These results are inconsistent with previously proposed hetero-oligomeric assemblies of fixed stoichiometries and highlight the importance of studying the oligomeric state of AAA+ ATPases under conditions that do not restrict the natural dynamics of the system, for example by using ATPase-arrested mutant derivatives. The dynamics of the Torsin/cofactor assembly had not been comprehensively explored in a system based on wild-type TorA and its cofactors, presenting a major obstacle toward developing working models for Torsin function. We find that formation of Torsin-cofactor complexes and ring formation are mutually exclusive: ATP hydrolysis through the cofactor generates ADP-engaged Torsin, which does not form rings (cf. Figure 3A). Thus, previous working models for the active Torsin/cofactor complex (Figure 1B) require a critical reassessment: Torsin assemblies and its interactions with the cofactor LAP1 are much more dynamic and transient than previously appreciated. Indeed, TorA’s oligomeric assembly is modulated not only by the nucleotide state, strictly requiring ATP for oligomerization (Figure 3A), but also by the LAP1 cofactor, as judged by the rapid disassembly of the TorA homo-oligomer upon LAP1 binding (Figure 3C). This finding is to our knowledge the first example of AAA+ protein oligomer disassembly by an activating cofactor, thus representing a new mode for AAA+ modulation. It also offers the first experimental validation of recently proposed arguments against a stable, mixed ring Torsin-cofactor assembly (Rose et al., 2015; Demircioglu et al., 2016; Chase et al., 2017)

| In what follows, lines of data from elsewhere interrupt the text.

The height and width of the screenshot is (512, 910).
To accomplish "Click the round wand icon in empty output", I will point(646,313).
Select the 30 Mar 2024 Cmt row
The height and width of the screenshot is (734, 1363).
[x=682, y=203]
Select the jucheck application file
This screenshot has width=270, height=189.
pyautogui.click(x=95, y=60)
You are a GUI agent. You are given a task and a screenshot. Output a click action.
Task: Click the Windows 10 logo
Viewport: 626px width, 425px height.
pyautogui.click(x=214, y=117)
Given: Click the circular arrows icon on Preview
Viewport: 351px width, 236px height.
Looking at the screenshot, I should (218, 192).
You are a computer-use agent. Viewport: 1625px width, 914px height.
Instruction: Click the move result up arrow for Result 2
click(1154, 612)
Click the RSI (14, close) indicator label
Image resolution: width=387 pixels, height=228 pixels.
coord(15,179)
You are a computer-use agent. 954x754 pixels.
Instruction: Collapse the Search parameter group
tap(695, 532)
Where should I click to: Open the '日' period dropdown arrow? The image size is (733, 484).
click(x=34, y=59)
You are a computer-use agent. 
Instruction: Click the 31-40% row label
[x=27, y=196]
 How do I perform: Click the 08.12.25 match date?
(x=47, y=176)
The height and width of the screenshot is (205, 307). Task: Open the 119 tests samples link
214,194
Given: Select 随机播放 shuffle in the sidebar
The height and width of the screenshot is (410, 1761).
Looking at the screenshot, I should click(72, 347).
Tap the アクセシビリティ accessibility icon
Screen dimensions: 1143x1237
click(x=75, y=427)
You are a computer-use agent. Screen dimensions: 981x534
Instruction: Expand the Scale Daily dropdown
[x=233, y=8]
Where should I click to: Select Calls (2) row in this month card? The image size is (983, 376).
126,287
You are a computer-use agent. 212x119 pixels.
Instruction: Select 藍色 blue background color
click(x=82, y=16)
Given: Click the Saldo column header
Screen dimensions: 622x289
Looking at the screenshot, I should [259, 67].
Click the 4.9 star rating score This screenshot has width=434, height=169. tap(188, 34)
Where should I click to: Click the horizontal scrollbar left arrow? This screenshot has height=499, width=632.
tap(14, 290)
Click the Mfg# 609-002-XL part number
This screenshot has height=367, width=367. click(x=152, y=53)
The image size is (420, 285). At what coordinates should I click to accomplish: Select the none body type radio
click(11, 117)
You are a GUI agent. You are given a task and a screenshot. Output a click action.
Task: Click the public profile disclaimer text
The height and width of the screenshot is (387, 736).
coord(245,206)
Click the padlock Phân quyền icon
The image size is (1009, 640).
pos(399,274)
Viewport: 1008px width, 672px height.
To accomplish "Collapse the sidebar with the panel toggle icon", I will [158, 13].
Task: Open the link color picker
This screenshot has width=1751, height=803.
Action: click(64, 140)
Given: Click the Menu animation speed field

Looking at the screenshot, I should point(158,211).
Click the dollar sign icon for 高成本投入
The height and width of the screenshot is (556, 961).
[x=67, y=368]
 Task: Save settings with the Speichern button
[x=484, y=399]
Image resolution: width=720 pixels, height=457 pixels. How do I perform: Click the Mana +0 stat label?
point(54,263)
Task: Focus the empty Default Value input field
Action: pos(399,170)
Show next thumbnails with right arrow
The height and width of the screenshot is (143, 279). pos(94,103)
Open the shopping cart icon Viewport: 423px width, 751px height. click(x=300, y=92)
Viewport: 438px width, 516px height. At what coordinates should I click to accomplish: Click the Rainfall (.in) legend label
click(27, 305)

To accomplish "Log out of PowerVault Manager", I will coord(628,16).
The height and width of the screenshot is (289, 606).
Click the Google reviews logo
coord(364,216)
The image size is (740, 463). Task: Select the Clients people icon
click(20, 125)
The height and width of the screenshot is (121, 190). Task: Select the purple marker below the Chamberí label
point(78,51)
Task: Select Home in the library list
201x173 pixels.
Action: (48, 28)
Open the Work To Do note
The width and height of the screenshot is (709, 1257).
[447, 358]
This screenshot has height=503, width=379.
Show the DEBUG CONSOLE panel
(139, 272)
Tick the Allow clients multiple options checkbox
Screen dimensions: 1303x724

Perturbation of homo-oligomerization disrupts TorsinA’s function at the NE

Having demonstrated that Torsins are endowed with the ability to form homo-oligomeric structures in the absence of cofactors, we asked whether ATP-induced homo-oligomerization of Torsin is important in a cellular setting. To this end we utilized a genetic complementation assay with a cell line depleted of all four human Torsins (TorA/B/2A/3A KO cells; Laudermilch et al., 2016). Torsin deletion results in the robust accumulation of perinuclear blebs as assessed by EM, which contain nuclear pore complex (NPC) components and K48-linked ubiquitin (Ub) (Laudermilch et al., 2016). The K48-Ub bleb accumulation phenotype at the nuclear envelope (NE) is readily visible via immunofluorescence and can be rescued by transfecting wild-type TorsinA-HA, as assessed by statistical analysis of cells having either strong, weak, or no K48-Ub foci remaining after rescue (Laudermilch et al., 2016). We therefore used this functional readout to assess the ability of the G251D and 3xD “back” interface Torsin mutants to rescue the K48-Ub foci (perinuclear blebbing) phenotype in TorA/B/2A/3A KO cells (Figure 4A).

FIGURE 4:

FIGURE 4:

Torsin G251D and 3xD “back” interface mutants do not rescue the K48-linked ubiquitin accumulation phenotype in the nuclear periphery. (A) Confocal images of wild-type or Torsin-deficient HeLa cells stained with an anti-K48 ubiquitin antibody. In the top two panels, wild-type or Torsin-deficient cells were costained with lamin A. In the bottom three panels, wild-type or mutant TorA was transfected into Torsin-deficient cells and costained with an anti-HA antibody. Scale bar is 10 μm. (B) Immunoblot of lysates from the bottom four panels of part A using an anti-HA antibody. Actin was used as a loading control. (C) Graph showing the percent of cells exhibiting K48 ubiquitin foci at the nuclear periphery with different rescue constructs. (D) Graph showing the percent rescue of the K48 ubiquitin accumulation with different rescue constructs. Error bars show the SEM. **p < 0.01. In both graphs, the percent reported is an average of three independent experiments of at least 100 cells each.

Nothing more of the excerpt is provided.